2023 (-3.3%) was the lowest on record.
Because the 2020s have been so wild, I built an average to track against previous decades.
Trending this far below the past, I would assume that liquidity is drying up and that we are headed for a correction.
Printing money has consequences. To continue the party on wall street, a constant stream of new money is needed to bid up stock prices. When the supply increases, prices can and do go up. This is also seen in other capital markets. Its almost magical how closely annualized weekly M2 tracks the Case-Shiller Home Price Index.
When the money printing stops, prices can no longer be bid higher. Sellers become plentiful, profits are taken, and buyers become scarce. A correction happens.
It is important to remember that printing money only impacts one side of the supply-demand curve. The consequences of printing money can be blunted by the demand for money. In Murray Rothbard’s “America’s Great Depression”, professor Rothbard laid out a handy little formula for understanding how changes in the supply and demand for money could reflect changes in prices. Here’s my cheatsheet:
There are several factors that can increase the demand for money such as; lower interest rates, increases in the supply of goods, and high inflation.

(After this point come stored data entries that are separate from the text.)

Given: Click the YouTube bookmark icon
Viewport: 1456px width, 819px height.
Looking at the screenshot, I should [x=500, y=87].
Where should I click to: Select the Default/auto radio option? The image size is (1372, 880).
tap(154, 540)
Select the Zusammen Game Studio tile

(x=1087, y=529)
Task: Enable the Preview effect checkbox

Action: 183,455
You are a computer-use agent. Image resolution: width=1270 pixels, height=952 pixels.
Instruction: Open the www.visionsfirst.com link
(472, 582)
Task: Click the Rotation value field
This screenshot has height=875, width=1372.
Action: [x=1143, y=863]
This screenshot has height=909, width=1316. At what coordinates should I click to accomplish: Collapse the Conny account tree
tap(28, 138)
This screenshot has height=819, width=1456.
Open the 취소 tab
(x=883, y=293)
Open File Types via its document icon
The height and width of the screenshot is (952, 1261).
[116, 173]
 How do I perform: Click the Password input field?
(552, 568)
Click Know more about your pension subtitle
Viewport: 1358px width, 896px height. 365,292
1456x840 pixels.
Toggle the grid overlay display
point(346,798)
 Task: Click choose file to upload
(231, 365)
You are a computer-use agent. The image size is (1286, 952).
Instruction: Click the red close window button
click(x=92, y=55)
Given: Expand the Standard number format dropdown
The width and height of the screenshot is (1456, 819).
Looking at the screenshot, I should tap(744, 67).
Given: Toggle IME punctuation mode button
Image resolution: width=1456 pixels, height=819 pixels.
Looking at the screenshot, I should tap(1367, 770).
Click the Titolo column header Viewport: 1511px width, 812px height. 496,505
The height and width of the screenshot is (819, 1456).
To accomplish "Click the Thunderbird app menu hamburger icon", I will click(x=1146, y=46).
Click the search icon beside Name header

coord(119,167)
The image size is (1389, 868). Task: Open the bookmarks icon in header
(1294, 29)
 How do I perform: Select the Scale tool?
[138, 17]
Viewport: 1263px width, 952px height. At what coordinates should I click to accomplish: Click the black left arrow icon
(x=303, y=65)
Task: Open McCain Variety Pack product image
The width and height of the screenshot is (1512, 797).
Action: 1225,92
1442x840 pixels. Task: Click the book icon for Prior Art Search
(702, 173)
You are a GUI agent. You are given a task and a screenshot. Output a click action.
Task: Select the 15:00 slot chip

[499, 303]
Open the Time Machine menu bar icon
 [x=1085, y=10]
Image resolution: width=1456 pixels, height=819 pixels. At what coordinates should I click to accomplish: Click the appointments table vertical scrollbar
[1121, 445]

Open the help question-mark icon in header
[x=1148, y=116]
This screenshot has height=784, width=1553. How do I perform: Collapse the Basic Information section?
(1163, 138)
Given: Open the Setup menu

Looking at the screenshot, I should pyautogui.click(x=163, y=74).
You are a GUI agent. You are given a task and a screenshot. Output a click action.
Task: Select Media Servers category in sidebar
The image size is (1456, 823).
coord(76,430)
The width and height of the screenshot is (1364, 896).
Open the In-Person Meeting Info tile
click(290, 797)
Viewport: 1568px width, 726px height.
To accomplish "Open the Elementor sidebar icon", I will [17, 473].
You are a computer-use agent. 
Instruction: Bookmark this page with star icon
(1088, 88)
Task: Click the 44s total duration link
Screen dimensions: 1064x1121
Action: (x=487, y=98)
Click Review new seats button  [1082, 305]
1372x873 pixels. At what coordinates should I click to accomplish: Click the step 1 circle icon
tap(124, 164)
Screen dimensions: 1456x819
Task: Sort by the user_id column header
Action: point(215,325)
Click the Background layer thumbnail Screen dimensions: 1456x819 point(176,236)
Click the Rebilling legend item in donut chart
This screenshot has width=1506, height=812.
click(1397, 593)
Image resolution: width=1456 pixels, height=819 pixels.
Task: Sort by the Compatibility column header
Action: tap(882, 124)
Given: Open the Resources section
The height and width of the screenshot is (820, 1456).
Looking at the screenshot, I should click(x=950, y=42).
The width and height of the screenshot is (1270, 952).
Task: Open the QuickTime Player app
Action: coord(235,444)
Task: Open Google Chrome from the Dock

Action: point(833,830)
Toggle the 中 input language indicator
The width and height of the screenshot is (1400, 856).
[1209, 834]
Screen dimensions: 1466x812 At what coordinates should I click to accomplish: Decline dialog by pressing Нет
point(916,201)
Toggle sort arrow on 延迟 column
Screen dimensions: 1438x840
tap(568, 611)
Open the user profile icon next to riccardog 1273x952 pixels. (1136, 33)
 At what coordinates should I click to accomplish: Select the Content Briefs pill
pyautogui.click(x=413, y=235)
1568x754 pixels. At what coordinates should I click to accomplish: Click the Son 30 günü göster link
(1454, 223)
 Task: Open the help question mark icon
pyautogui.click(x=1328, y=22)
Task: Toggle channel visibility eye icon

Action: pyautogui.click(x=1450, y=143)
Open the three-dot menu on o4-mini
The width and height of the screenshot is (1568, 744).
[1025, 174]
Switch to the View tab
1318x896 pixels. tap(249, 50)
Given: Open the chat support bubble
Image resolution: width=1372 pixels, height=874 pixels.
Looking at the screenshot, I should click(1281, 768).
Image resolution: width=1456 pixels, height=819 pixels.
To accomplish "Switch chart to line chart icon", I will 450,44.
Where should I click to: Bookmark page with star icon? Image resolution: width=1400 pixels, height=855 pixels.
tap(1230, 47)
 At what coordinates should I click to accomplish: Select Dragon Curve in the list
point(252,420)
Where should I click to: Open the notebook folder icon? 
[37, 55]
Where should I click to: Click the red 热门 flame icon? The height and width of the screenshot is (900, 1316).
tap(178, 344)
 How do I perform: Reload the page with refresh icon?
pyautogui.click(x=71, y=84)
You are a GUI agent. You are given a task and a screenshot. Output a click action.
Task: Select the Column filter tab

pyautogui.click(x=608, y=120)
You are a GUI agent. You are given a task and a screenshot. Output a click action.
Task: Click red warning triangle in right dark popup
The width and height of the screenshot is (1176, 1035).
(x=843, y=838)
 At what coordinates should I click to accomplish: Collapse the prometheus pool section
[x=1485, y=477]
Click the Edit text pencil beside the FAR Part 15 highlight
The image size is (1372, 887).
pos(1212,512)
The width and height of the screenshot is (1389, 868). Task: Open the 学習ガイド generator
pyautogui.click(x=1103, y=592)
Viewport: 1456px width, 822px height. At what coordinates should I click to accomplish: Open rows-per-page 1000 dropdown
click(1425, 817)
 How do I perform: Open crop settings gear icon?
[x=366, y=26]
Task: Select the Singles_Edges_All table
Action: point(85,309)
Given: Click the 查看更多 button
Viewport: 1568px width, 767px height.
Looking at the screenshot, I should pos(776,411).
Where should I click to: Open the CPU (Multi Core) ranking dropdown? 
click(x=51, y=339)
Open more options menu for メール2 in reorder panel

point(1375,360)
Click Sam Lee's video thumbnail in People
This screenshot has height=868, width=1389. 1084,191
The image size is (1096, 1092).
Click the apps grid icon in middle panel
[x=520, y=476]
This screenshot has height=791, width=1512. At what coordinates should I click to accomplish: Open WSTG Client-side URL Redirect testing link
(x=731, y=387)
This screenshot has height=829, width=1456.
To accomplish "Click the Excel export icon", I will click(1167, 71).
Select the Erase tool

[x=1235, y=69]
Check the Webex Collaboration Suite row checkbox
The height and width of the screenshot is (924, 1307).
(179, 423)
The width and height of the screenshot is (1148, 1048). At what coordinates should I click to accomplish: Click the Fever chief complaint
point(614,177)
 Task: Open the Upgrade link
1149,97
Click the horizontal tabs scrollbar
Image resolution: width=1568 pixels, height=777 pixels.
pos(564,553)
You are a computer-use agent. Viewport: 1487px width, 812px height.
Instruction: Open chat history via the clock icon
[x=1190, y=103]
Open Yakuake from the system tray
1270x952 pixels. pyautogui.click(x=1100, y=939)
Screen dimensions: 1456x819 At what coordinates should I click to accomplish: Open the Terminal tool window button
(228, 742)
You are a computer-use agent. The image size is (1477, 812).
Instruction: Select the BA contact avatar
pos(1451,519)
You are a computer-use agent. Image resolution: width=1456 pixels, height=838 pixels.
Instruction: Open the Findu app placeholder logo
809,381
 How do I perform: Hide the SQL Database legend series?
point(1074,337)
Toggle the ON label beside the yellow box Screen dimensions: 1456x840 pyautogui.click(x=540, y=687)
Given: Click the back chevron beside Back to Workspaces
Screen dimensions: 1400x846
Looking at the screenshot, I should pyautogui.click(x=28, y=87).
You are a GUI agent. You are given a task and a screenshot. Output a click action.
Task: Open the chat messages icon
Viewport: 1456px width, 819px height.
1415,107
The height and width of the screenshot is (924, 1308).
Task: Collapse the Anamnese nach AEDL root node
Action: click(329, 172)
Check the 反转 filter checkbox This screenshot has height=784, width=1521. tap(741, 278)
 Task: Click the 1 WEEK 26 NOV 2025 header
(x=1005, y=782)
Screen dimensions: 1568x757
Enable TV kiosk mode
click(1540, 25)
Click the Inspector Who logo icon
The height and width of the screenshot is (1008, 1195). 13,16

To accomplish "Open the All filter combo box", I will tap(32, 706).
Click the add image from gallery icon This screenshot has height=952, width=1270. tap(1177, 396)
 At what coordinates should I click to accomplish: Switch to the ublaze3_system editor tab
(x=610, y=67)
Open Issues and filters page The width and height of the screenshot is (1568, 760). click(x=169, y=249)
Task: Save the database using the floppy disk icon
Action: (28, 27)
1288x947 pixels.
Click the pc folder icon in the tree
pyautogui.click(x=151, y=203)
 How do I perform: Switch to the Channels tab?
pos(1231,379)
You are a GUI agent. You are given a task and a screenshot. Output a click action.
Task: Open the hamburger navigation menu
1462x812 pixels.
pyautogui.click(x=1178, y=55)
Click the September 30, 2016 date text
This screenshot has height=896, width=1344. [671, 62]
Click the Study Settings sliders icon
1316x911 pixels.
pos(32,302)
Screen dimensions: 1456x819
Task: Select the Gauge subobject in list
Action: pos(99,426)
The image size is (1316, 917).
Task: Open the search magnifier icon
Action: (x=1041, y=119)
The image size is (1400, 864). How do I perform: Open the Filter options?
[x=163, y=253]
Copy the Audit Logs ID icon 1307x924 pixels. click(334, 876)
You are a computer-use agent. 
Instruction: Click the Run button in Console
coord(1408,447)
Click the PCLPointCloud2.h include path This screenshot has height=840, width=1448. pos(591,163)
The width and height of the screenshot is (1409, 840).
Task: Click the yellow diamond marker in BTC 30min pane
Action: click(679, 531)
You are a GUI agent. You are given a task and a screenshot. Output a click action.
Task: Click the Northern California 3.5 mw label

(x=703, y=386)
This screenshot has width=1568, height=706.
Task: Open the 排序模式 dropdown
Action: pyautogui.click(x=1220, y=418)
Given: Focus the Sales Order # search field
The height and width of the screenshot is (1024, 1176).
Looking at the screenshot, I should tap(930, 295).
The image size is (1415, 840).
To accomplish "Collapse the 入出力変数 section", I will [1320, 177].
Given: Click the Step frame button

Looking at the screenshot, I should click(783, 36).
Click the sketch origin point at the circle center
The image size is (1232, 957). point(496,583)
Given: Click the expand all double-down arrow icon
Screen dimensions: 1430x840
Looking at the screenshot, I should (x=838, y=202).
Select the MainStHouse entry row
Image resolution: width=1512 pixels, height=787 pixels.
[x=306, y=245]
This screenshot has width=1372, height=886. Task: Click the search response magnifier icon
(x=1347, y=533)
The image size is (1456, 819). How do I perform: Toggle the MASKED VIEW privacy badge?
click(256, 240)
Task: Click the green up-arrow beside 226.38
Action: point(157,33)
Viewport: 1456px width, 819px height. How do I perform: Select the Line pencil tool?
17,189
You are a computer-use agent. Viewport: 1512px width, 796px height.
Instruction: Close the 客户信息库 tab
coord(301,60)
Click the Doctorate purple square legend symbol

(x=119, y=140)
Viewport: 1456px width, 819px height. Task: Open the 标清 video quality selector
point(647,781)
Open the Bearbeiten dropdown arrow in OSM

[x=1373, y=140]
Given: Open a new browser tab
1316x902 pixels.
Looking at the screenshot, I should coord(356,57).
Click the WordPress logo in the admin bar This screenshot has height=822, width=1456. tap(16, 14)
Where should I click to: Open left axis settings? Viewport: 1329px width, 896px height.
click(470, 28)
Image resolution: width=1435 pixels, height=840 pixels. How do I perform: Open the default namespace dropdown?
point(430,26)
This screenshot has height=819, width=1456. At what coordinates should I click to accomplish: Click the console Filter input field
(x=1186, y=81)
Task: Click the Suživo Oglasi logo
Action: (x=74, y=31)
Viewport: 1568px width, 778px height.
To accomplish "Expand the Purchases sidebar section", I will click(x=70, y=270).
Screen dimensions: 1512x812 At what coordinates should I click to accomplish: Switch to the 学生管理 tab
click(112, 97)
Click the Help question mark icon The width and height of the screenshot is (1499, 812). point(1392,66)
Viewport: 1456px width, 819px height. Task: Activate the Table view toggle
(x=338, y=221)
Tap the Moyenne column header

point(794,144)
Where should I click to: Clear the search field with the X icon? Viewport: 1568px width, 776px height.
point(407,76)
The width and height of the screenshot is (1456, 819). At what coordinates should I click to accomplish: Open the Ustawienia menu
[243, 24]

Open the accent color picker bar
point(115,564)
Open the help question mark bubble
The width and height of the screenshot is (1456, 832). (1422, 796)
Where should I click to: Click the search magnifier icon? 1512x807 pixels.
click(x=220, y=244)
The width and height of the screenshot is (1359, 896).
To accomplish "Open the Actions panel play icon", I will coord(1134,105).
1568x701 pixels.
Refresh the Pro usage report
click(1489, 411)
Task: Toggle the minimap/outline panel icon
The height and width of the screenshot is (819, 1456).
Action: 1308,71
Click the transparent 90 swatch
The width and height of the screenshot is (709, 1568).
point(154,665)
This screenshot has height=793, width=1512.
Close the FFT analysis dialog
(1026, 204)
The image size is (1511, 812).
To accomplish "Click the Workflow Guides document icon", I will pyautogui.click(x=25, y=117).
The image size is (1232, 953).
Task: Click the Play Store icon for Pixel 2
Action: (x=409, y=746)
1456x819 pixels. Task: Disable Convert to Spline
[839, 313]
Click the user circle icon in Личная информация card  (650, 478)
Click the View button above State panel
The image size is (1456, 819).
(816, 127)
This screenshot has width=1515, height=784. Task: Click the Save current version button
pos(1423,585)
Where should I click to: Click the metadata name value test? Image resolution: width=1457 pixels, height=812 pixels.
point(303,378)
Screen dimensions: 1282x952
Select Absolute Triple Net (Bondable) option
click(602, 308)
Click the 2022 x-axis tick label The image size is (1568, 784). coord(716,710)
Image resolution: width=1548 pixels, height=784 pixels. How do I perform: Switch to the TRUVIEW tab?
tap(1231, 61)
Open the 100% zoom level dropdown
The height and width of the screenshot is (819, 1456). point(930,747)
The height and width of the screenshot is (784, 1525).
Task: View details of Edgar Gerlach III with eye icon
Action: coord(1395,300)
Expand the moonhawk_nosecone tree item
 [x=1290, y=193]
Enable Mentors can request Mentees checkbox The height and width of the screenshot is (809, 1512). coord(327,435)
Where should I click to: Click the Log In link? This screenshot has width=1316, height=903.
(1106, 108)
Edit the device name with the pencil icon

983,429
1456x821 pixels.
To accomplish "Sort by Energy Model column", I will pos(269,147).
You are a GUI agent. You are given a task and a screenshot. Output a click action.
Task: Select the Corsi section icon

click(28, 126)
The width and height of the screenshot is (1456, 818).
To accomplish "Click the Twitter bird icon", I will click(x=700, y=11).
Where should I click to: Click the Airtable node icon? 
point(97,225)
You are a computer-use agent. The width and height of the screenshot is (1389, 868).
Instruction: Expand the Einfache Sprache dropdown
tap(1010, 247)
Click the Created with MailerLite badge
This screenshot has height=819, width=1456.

So how would we measure demand for money?
I feel this is one way.
Borrowing money to buy more stocks is a great way to juice returns on the way up. The left hand column is in $ millions. Currently traders are borrowing $809 billion dollars to increase their leverage in the stock market. That is a very bullish signal.
These indicators seem to be sending mixed signals.
So where’s all the money at?
Businesses had record earnings post-pandemic.
Now they are sitting on stockpiles of cash not knowing what to do.
Some of it is in T-bills and money market accounts. Businesses are trying to find ways to deploy it but the Biden administration has been hard at work stifling those efforts. They have put some of the “strongest ever” pollution standards on cars and “strongest ever greenhouse gas standards” in place. There have been lots of regulations on fossil fuels including power plants, methane emissions, LNG terminals, and offshore oil drilling. These are just some of the many regulations that have curtailed business development. Now what happens when all this gets unwound? What happens when businesses feel it is safe to deploy capital once more? Will a trickle turn into a flood? If so, what businesses would stand to benefit the most?
The overturning of the Chevron deference by the Supreme Court and the end of the Biden administration are both catalysts that could lead to a flood of capital being put to work in the economy.